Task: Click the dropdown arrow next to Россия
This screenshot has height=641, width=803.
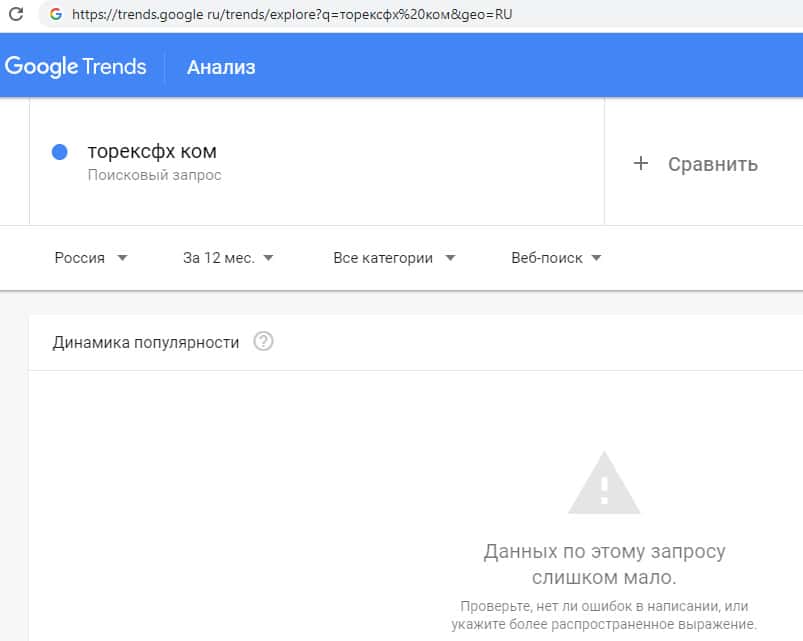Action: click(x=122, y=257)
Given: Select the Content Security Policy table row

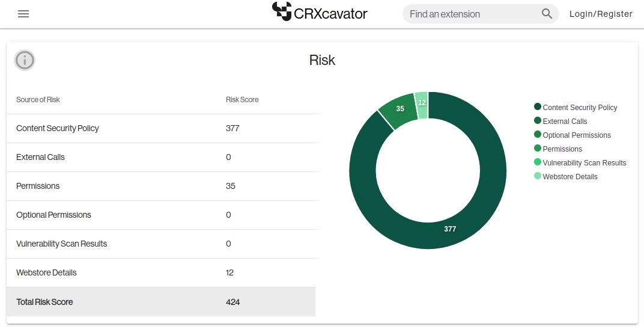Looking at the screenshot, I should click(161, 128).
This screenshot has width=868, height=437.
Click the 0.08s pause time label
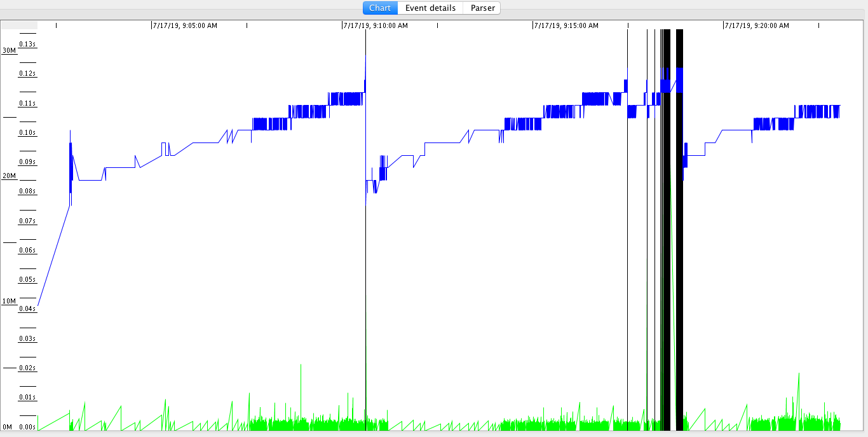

*EXERCISE OBJECTIVE*
Copy the data word for word. Pictures do not go in the copy.

*ANSWER*
Task: Click the dropdown arrow next to Россия
This screenshot has height=641, width=803.
Action: click(x=122, y=257)
Given: Select the Content Security Policy table row

Looking at the screenshot, I should click(161, 128).
This screenshot has width=868, height=437.
Click the 0.08s pause time label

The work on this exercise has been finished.